The surge in activity comes as the Trump administration pushes rules changes benefiting dominant players in the declining — and increasingly politicized — local broadcast business.

David D. Smith spent March and April frantically gobbling up stock of Sinclair Inc., the local broadcasting behemoth his father founded with a single Baltimore television station in 1971.

Smith, Sinclair’s septuagenarian chairman, spent more than $13 million during those two months to purchase over 900,000 class-A shares on the open market, raising his already significant stake in the company to a high of 6.6%.

Notably, he’s never bought this much Sinclair stock in that short of a time period, according to data that goes back to 2000.

From a trader’s perspective, a sudden uptick of buying from a well-established insider is always an interesting development. Smith served as Sinclair’s CEO from 1988 to 2017.

Decades of research has generated strong evidence that stock purchases by insiders — especially members of the board or company officers — often come before “abnormal” returns. That is, on balance, they can presage a juicy upward moves in prices.

That alone would be a remarkable development for Sinclair. The shares have been dogs for most of the last decade, a trajectory reflecting both the shrinking local television industry as well as a series of disastrous business decisions by Sinclair.

Sinclair didn’t respond to a request for comment.

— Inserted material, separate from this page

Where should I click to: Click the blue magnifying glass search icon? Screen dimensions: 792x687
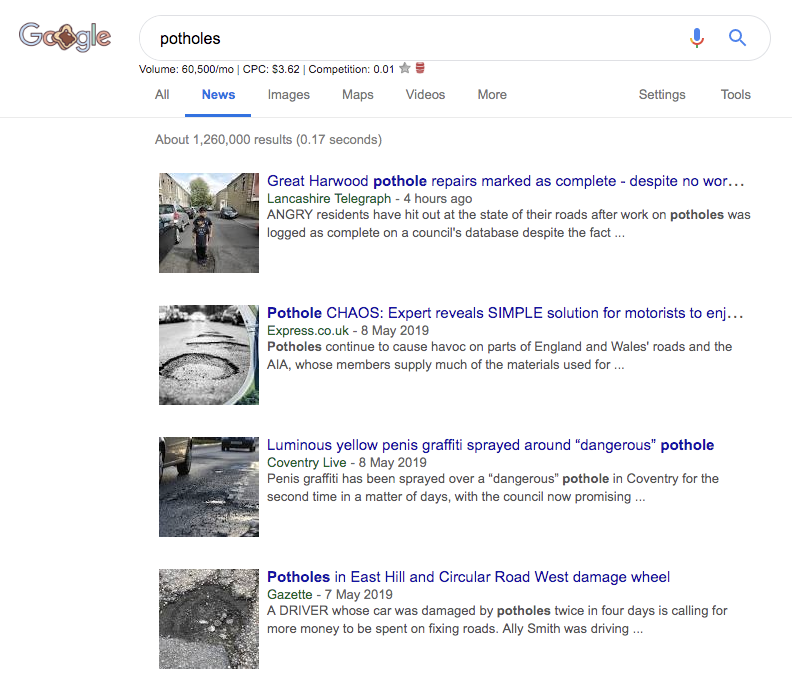pyautogui.click(x=737, y=38)
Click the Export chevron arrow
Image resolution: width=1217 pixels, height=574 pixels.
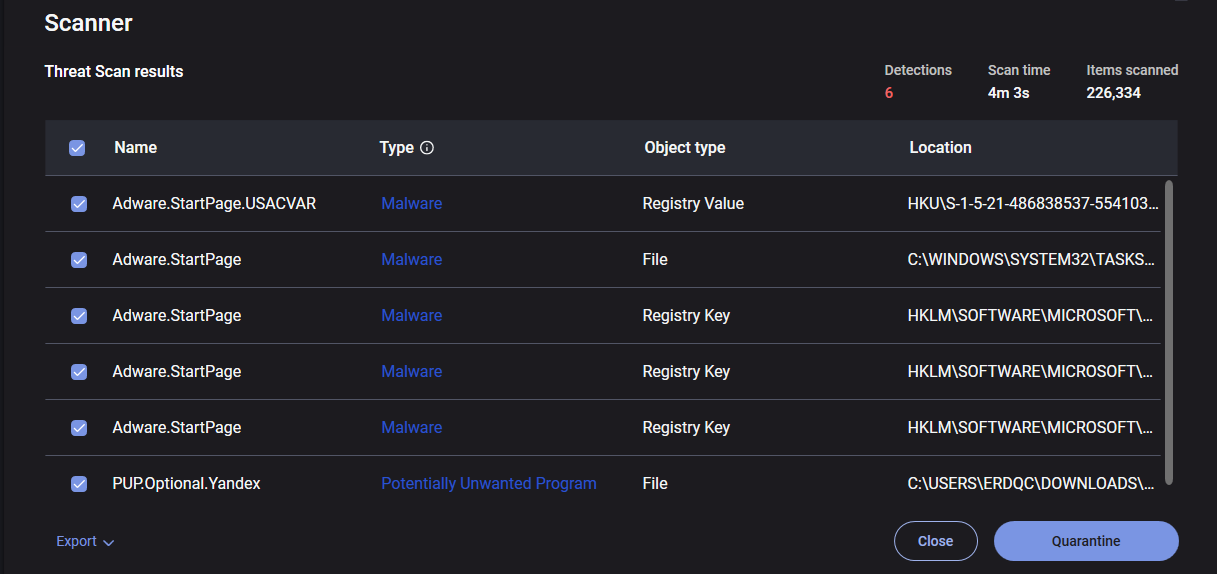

In 2017, the company launched an ill-fated attempt to buy Tribune Co., one of the country’s largest owners of local stations at the time. The deal was closely scrutinized by the FCC and never went through, a failure that prompted shareholder lawsuits and, later on, an investigation from the agency over whether Sinclair had misled the government about a plan to divest some of its station holdings. Sinclair paid a then record fine to the FCC to settle the matter. Adding insult to injury, rival local TV owner Nexstar ended up buying Tribune, taking the crown as the largest local broadcaster.

Two years later, Sinclair decided to borrow big and spend roughly $10 billion to buy 21 regional television sports networks from Disney. The market loved the idea at first, with Sinclair shares soaring to a record high on the deal announcement.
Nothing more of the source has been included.